O horário de verão de 2026 começou na Espanha na madrugada deste sábado (28) para domingo (29). Às 2h da manhã, os relógios foram adiantados em uma hora, passando diretamente para 3h, e a medida permanecerá em vigor pelos próximos sete meses.
A mudança de horário, adotada anualmente, busca alinhar a rotina à quantidade de luz solar disponível.
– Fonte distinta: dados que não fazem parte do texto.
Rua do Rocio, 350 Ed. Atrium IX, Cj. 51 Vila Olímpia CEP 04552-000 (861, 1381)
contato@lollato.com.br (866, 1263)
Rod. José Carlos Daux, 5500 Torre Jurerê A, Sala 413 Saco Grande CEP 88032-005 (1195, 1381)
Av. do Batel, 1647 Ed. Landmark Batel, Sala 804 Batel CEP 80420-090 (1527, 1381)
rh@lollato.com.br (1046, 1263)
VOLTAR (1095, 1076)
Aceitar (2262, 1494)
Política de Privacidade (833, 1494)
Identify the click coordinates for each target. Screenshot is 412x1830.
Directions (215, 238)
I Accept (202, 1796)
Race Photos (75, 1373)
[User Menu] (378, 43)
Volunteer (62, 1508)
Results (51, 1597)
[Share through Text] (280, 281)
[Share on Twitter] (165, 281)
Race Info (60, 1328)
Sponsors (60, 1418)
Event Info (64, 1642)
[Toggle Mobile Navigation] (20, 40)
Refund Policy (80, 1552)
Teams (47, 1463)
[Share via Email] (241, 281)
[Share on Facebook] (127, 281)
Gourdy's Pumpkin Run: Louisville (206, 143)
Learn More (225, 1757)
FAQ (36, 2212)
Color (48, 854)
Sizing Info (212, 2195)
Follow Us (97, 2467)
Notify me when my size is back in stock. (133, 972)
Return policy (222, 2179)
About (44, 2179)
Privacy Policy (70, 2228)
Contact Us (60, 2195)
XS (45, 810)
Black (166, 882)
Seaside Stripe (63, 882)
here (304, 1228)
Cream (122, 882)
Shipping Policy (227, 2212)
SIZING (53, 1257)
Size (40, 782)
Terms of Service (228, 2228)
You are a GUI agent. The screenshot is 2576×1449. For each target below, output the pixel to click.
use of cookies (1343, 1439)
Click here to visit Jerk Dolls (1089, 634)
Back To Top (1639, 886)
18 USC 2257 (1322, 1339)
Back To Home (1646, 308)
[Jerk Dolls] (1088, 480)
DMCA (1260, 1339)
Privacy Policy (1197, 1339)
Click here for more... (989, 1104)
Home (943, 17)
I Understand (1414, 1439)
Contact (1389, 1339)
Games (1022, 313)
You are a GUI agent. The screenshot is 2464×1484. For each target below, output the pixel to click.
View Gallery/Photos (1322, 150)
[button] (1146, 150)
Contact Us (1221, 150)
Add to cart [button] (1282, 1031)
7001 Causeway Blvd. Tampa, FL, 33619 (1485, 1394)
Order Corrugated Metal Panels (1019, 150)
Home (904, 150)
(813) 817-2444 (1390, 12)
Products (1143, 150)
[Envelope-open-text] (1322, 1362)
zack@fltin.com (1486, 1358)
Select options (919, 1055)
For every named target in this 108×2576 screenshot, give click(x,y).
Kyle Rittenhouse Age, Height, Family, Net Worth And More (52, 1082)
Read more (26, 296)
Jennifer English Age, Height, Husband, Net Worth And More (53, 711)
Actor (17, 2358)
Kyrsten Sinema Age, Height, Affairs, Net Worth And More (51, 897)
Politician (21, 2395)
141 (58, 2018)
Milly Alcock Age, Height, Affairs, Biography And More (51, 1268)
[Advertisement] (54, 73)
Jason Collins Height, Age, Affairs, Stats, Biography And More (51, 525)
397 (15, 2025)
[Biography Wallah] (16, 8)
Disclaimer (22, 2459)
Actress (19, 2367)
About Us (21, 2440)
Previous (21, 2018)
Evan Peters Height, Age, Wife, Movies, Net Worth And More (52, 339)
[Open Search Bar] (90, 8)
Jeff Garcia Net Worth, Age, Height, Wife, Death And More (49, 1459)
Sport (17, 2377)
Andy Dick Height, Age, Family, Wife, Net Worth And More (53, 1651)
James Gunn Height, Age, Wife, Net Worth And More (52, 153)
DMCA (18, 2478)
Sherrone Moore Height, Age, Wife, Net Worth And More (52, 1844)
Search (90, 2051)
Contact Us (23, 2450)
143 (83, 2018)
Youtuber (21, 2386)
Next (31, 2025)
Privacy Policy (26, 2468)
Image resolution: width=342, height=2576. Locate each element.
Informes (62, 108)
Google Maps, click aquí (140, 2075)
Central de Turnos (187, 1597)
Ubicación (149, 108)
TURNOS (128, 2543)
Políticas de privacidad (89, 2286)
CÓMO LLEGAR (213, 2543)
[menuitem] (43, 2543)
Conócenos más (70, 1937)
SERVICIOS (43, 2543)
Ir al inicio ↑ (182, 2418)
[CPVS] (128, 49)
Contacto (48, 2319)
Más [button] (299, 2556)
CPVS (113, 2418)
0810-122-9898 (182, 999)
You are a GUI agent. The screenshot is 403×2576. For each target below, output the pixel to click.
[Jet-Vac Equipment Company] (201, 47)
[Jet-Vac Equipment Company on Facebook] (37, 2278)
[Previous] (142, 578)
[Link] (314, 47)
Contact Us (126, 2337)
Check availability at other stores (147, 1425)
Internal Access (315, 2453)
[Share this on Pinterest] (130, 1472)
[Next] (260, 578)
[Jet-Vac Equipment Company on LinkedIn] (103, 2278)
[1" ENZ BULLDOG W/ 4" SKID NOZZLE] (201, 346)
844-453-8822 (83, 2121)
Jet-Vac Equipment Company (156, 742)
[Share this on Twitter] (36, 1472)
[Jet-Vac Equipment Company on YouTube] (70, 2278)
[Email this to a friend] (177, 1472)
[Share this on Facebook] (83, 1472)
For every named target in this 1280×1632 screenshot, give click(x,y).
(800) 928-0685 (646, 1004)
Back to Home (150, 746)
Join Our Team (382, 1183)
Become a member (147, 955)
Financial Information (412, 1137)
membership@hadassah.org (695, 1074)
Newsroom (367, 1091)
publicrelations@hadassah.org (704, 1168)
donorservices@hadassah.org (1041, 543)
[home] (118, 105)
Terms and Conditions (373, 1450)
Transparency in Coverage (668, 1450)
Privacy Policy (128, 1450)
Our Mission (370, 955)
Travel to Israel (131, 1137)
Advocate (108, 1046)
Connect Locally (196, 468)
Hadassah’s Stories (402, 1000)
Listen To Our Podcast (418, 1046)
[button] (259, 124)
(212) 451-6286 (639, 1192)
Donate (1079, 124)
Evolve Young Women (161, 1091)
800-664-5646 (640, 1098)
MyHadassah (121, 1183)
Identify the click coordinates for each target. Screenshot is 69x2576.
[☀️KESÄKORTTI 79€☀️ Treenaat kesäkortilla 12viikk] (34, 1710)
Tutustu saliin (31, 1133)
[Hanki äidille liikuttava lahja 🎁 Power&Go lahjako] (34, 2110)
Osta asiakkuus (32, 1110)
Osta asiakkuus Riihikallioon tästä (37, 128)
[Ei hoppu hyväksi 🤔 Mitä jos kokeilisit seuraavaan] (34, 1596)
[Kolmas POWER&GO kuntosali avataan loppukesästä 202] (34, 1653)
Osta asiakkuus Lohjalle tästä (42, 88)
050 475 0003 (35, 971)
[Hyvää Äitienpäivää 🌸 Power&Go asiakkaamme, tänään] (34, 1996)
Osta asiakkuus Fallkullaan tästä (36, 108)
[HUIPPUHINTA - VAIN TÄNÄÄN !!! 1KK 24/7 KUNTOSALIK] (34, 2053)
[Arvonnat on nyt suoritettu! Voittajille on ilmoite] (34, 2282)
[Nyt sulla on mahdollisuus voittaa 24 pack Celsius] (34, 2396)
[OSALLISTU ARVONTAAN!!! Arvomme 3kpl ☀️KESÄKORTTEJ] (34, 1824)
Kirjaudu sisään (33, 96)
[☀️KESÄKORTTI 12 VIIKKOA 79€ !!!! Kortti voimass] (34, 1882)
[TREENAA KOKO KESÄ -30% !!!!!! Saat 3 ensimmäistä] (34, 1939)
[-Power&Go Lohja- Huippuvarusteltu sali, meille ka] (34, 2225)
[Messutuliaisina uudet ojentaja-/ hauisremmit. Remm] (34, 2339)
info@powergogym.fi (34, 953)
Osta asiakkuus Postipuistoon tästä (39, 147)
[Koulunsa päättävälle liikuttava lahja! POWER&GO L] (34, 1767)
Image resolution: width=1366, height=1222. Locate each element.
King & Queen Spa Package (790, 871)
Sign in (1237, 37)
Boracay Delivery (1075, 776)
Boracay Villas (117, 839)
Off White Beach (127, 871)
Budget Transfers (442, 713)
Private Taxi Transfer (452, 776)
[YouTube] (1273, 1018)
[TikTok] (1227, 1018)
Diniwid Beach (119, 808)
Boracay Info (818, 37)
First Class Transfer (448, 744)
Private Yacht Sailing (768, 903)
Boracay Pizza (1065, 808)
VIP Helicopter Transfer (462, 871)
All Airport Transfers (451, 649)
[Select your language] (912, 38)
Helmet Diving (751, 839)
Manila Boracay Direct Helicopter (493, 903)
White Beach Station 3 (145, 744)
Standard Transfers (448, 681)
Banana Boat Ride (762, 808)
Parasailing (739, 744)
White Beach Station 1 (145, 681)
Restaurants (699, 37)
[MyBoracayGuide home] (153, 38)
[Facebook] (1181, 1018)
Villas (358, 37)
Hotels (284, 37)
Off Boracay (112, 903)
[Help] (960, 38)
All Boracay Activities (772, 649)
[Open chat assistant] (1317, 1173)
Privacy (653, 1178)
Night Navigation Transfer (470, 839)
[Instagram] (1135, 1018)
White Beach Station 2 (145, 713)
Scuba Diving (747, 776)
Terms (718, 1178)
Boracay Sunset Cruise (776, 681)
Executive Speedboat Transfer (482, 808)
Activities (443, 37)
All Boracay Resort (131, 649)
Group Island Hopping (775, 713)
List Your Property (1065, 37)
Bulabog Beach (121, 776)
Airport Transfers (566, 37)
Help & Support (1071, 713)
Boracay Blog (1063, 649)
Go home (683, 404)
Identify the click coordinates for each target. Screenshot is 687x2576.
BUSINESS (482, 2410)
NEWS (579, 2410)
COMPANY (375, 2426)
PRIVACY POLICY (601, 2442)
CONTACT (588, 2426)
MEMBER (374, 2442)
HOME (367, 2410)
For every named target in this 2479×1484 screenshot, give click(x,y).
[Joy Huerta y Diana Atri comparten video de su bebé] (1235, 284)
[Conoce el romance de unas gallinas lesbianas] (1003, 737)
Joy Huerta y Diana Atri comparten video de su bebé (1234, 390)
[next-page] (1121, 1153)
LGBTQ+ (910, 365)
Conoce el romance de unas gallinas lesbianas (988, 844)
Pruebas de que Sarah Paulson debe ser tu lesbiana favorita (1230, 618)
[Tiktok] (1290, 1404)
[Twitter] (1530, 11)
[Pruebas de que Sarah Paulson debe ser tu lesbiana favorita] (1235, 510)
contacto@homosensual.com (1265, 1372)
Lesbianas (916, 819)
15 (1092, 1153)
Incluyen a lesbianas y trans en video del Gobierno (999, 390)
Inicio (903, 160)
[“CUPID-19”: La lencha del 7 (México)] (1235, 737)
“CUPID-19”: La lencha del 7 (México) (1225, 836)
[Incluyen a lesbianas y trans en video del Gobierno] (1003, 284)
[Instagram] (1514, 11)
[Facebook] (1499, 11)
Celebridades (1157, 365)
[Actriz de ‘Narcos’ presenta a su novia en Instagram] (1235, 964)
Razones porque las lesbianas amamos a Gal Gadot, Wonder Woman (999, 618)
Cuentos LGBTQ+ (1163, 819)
O objetivo principal é ampliar o uso da iluminação natural e diminuir o consumo de energia elétrica, conforme a prática adotada por cerca de 70 países.
Segundo o Boletim Oficial do Estado da Espanha (BOE), o horário de verão tem início sempre no último domingo de março. Em 2026, a alteração segue até o último domingo de outubro, quando os relógios serão atrasados novamente em uma hora.
Impactos e críticas ao horário de verão
Durante o período de horário de verão, os dias tendem a ser mais longos, o que favorece atividades ao ar livre e a convivência social. Estudos indicam que o aumento das horas de luz natural pode contribuir para melhorias no bem-estar da população, com redução de problemas psicológicos e aumento da disposição.
Além disso, há impactos econômicos, já que o maior tempo de claridade estimula o comércio e o consumo. Pesquisas também apontam uma possível redução em índices de criminalidade, acidentes de trânsito e problemas cardíacos durante o período do horário de verão.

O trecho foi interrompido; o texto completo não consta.